§ **Source records**
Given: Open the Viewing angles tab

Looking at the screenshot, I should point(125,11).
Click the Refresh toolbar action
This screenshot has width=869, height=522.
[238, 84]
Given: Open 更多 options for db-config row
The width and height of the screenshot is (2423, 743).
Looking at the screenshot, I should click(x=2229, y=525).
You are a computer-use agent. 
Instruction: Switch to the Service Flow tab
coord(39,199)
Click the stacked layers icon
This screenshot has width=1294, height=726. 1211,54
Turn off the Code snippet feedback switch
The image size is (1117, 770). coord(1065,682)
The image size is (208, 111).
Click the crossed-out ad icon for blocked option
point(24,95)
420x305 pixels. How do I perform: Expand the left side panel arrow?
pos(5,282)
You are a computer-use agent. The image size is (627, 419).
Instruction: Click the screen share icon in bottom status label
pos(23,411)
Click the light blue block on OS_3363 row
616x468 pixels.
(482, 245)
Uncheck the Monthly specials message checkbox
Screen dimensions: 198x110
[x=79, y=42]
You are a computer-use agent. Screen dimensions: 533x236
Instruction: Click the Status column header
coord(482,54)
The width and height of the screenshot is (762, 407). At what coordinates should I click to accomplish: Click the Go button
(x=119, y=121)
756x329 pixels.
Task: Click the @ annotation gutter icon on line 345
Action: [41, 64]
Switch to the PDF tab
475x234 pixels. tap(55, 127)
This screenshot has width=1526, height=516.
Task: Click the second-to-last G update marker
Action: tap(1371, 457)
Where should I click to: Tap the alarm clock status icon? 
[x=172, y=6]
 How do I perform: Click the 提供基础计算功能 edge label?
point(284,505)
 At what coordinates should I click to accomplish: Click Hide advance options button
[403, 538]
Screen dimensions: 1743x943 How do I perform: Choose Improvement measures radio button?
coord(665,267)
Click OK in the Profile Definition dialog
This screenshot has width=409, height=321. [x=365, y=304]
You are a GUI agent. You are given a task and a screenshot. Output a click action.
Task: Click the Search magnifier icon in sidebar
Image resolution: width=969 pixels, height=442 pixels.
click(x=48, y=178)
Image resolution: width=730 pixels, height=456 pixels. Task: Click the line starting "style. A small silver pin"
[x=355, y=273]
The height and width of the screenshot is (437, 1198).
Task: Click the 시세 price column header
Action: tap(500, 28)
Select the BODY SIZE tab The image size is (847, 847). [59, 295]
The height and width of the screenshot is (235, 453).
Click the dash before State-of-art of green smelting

§ **How to complete this task**
Each line above must be reproduced exactly.

§ **Output of the task**
Given: Open the Viewing angles tab

Looking at the screenshot, I should point(125,11).
Click the Refresh toolbar action
This screenshot has width=869, height=522.
[238, 84]
Given: Open 更多 options for db-config row
The width and height of the screenshot is (2423, 743).
Looking at the screenshot, I should click(x=2229, y=525).
You are a computer-use agent. 
Instruction: Switch to the Service Flow tab
coord(39,199)
Click the stacked layers icon
This screenshot has width=1294, height=726. 1211,54
Turn off the Code snippet feedback switch
The image size is (1117, 770). coord(1065,682)
The image size is (208, 111).
Click the crossed-out ad icon for blocked option
point(24,95)
420x305 pixels. How do I perform: Expand the left side panel arrow?
pos(5,282)
You are a computer-use agent. The image size is (627, 419).
Instruction: Click the screen share icon in bottom status label
pos(23,411)
Click the light blue block on OS_3363 row
616x468 pixels.
(482, 245)
Uncheck the Monthly specials message checkbox
Screen dimensions: 198x110
[x=79, y=42]
You are a computer-use agent. Screen dimensions: 533x236
Instruction: Click the Status column header
coord(482,54)
The width and height of the screenshot is (762, 407). At what coordinates should I click to accomplish: Click the Go button
(x=119, y=121)
756x329 pixels.
Task: Click the @ annotation gutter icon on line 345
Action: [41, 64]
Switch to the PDF tab
475x234 pixels. tap(55, 127)
This screenshot has width=1526, height=516.
Task: Click the second-to-last G update marker
Action: tap(1371, 457)
Where should I click to: Tap the alarm clock status icon? 
[x=172, y=6]
 How do I perform: Click the 提供基础计算功能 edge label?
point(284,505)
 At what coordinates should I click to accomplish: Click Hide advance options button
[403, 538]
Screen dimensions: 1743x943 How do I perform: Choose Improvement measures radio button?
coord(665,267)
Click OK in the Profile Definition dialog
This screenshot has width=409, height=321. [x=365, y=304]
You are a GUI agent. You are given a task and a screenshot. Output a click action.
Task: Click the Search magnifier icon in sidebar
Image resolution: width=969 pixels, height=442 pixels.
click(x=48, y=178)
Image resolution: width=730 pixels, height=456 pixels. Task: Click the line starting "style. A small silver pin"
[x=355, y=273]
The height and width of the screenshot is (437, 1198).
Task: Click the 시세 price column header
Action: tap(500, 28)
Select the BODY SIZE tab The image size is (847, 847). [59, 295]
The height and width of the screenshot is (235, 453).
Click the dash before State-of-art of green smelting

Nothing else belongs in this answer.